Imagine a doorway to a obscured reflection. A window into an alien landscape. Our world, yet much older and much more advanced.
Strange echoes, hollow noises come from the pitch black stairway beyond. You take a small step. The smell of must grips you and you hesitate only a moment, before closing your eyes and taking another step forward. You make your way down the slippery steps, feeling the slimy, spiderwebbed walls and sliding your toes forward to find the next step down.
You wish you had a flashlight, but after a few minutes of this handicapped journey, you find the first torch on the wall. You take it from it's notch and stare into the foreign carvings on the steel handle.
The staircase curves and drops, the steps become narrower, then wider, then you have to jump a small gap. Before long, you're on solid ground. Your feet are rested on cobblestones and before you is a great darkness. The stones beneath your feet stop suddenly a few yards ahead and you notice faint glimmers, eyes of torchlight like fireflies in the yards, the miles ahead.
You barely noticed the creaking when you first came down, but now it's growing louder as you grow accustomed to your surroundings. It's a wooden boat, made by hand and sitting on what looks like a huge, underground sea of black water.
Where do you have to go? You have no where anymore. When there's nothing behind, you must move forward.
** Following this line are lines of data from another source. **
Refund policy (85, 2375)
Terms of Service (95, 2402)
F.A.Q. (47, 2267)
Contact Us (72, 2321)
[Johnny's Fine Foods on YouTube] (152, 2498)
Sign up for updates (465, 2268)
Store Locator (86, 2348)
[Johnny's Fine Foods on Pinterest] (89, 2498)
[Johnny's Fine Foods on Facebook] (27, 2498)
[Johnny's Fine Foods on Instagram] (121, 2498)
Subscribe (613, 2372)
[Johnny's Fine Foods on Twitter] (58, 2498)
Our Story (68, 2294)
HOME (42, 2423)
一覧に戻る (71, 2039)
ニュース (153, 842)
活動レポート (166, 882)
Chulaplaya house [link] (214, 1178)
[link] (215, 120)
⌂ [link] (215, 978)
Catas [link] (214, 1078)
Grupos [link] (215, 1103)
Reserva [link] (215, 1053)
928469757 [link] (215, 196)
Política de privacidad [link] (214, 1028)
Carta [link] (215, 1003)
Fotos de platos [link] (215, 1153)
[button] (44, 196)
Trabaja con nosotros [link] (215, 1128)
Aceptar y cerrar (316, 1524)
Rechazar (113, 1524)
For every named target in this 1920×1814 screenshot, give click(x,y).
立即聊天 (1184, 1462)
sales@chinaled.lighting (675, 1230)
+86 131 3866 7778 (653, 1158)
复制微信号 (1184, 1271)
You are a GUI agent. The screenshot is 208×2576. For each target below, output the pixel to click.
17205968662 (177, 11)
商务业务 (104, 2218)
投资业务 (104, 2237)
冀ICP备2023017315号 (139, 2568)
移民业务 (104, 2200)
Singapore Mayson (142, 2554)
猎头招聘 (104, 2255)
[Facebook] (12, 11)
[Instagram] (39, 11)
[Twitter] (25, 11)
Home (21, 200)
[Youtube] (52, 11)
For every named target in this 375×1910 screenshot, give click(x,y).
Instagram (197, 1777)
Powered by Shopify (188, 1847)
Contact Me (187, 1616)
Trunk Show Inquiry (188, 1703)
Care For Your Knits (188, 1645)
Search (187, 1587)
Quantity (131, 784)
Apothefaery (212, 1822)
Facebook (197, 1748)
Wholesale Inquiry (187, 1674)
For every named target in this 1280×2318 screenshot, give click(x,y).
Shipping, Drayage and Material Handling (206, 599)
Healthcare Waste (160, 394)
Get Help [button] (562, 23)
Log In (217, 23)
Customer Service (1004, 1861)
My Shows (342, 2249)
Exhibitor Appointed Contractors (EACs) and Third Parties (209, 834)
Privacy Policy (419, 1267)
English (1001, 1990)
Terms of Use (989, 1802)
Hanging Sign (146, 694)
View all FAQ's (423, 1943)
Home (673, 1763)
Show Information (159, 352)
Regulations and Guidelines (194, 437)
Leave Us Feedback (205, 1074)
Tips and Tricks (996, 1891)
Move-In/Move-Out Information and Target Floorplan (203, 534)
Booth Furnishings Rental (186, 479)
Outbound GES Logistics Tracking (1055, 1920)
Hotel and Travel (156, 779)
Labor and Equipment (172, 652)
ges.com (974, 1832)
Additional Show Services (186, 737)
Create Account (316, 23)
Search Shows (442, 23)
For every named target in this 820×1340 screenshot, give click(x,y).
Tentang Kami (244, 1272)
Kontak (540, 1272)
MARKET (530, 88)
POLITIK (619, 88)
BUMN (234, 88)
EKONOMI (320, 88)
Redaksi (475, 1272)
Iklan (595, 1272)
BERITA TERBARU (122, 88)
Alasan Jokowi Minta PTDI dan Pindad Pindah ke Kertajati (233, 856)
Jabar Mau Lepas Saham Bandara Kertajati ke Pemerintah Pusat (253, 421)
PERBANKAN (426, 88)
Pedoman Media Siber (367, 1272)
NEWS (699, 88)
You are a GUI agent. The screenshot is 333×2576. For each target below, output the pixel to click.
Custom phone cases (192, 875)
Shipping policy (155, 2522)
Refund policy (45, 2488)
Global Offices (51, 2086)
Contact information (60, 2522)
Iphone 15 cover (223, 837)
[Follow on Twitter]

The step down to the boat is long, but you half jump, half step inside. The boat rocks a moment and your heart stops as you plunge face forward towards the water. You're holding onto the sides of the boat, your heart slamming against your chest, but you're safe in the boat, staring down at black water. You obviously don't know how deep it was.
If you knew how deep it truly was, you'd have left the boat and ran back up the stairs in fear.
Taking the heavy oar in one hand, you untie the anchor and kick yourself off. You place the torch in a specially made slot (just for such an occasion) and glance around. It's an island you were on. An island of stones and mortar in a dark world. Above you are rafters of stone and as you push forward, you make your way past the first huge column. It rises from the black water like a dead tree rises from a swamp. You make your way along and the columns come by every few feet in a pattern.
Beyond, in the infinite void around you, is nothing but the occasional echoing call (from what, you can't tell) or splash of water.
It's an hour later. You've found little to nothing. Just a few minutes ago, you saw your first fish: a proud, silver trout jumping from the water as if showing off. And then a larger splash and a bubbling. You wonder if the trout stood a chance, but by the scale of the splash, you know it lost it's life quickly.
You're no longer guiding yourself. Yes, you occasionally have to push away from a column that seems to come directly at the boat, but mostly you're drifting. Toward what goal, you obviously don't know.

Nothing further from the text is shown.